A word worth knowing:  HoGeSa (pronounced HO-gay-sah).  German for: 

    “Hooligans gegen Salafisten”

(hooligans against salafists).   And you say:  Wha- ? - ?

(1) Historical semantics

The word hooligan (possibly related to the Irish surname Hoolihan) was first attested in England in the late 19th century, referring initially to Irish rowdies.   It carried no ideological connotation.
The word then took a very strange detour into Russian, as Хулига́н.  For the Soviets, it functioned as a sort of defanged continuation of the ever-useful term Lumpenproletariat, which dates back to Marx.  Again, for the Soviets, it denoted no clear political current, but was still -- class-analysis being paramount in Marxism -- more or less eingestuft into a class-struggle worldview:  Lumpen and hooligans being the dregs who, logically, should fight alongside the proletariat, but who instead engage in pointless criminality.  (The very phenomenon rather jarred with the neatness of Marxist analysis, which overestimates the purely economic.)

Later, in England, from the ‘70s on, it took on a particular coloring, being associated especially with soccer rowdies, who got quite a reputation on the Continent for acting up, and were banned from some countries.  For some reason, this phenomenon was much more characteristic of England than of any of the other soccer-mad nations of the world;  to elucidate that fact might prove quite revealing.

And now, in our own day, the word pops up  borrowed once again into a foreign language, this time German, and still with a particular association with soccer (or, in European terms, football).  Colloquial abbreviation:  die Hools.

Now:  What is quite interesting  is that this German term, Hooligans, is a self-designation, not an exogenous pejorative epithet.
But: Why would any group do that?
Well, this is not the place to delve into the psychology thereof, but it’s a plucky thing to do, and many groups have done it.  Thus, Quakers, Tories, etc. etc. : the defiant adoption by an outgroup of the ingroup’s trashtalk.   The most recent (and rather close) analogy is the word behind the “N” in NWA (which, as a non-N, I am not allowed to write out).
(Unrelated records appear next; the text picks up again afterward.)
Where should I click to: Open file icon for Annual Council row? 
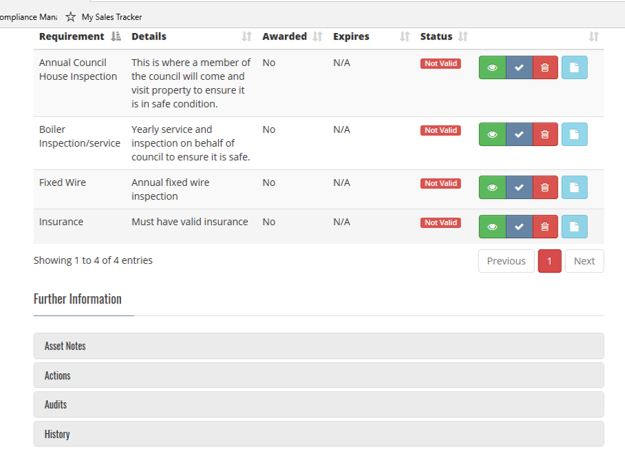pos(574,67)
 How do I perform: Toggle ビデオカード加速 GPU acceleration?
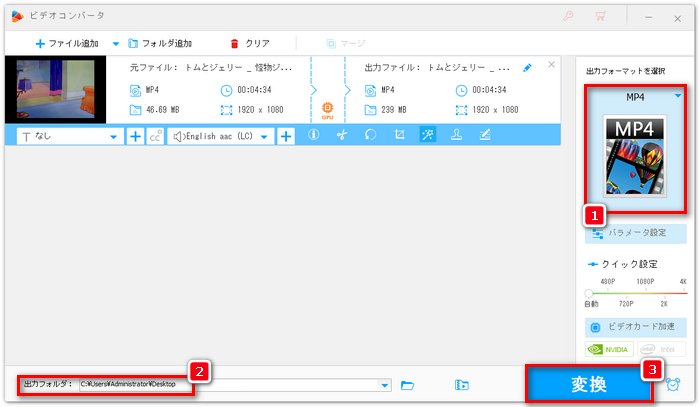(636, 326)
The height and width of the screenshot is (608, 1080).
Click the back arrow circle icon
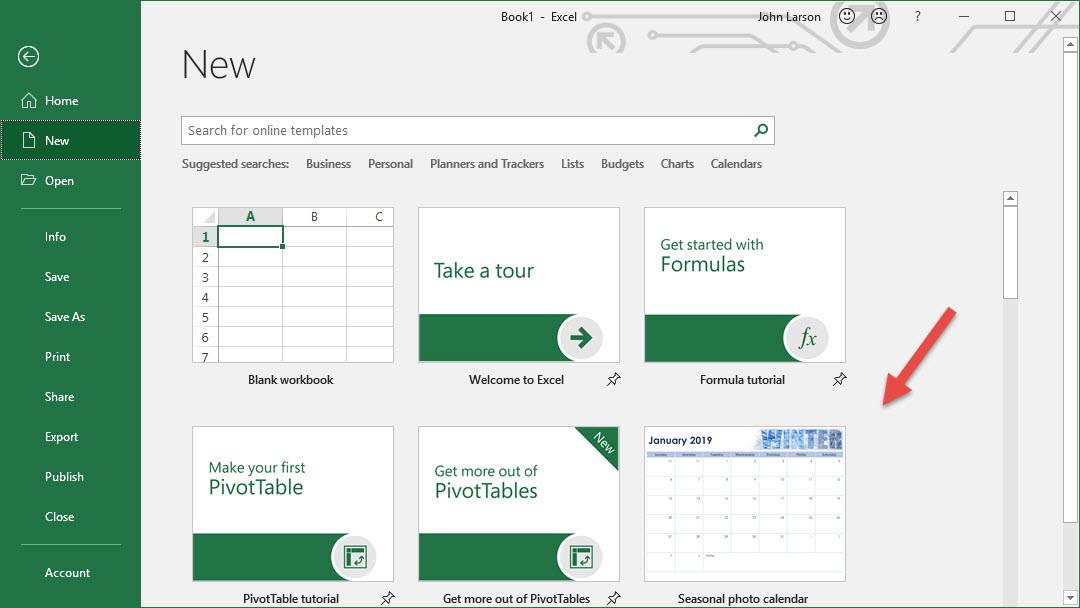[28, 57]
Lesen Sie die Geschichte  spesenfrei !
(2) Morphology

For concision, I called HoGeSa an ‘acronym’, since that is a familiar word.  It is composed, though, not of initial letters, but of initial syllables.

Again, there is a Soviet parallel.   This sort of logopoeic confection was completely characteristic of the Russian of the time, e.g. Komsomol (roughly: COMmunist /SOviet/MOLodyets (youth).)
Somewhat similarly, in German, among the opponents of the Hooligans (who are perceived as right-wing) are the Antifa  -- those who oppose what in French are called the fachos (fascists).
Most famously:  the GeStaPo (Geheime Staatspolizei). 

Contemporary bureaucratic German  is likewise given to such things.  Thus:  LaGeSo (Landesamt fuer Gesundheit und Soziales), a virtual/vocalic palindrome of HoGeSa.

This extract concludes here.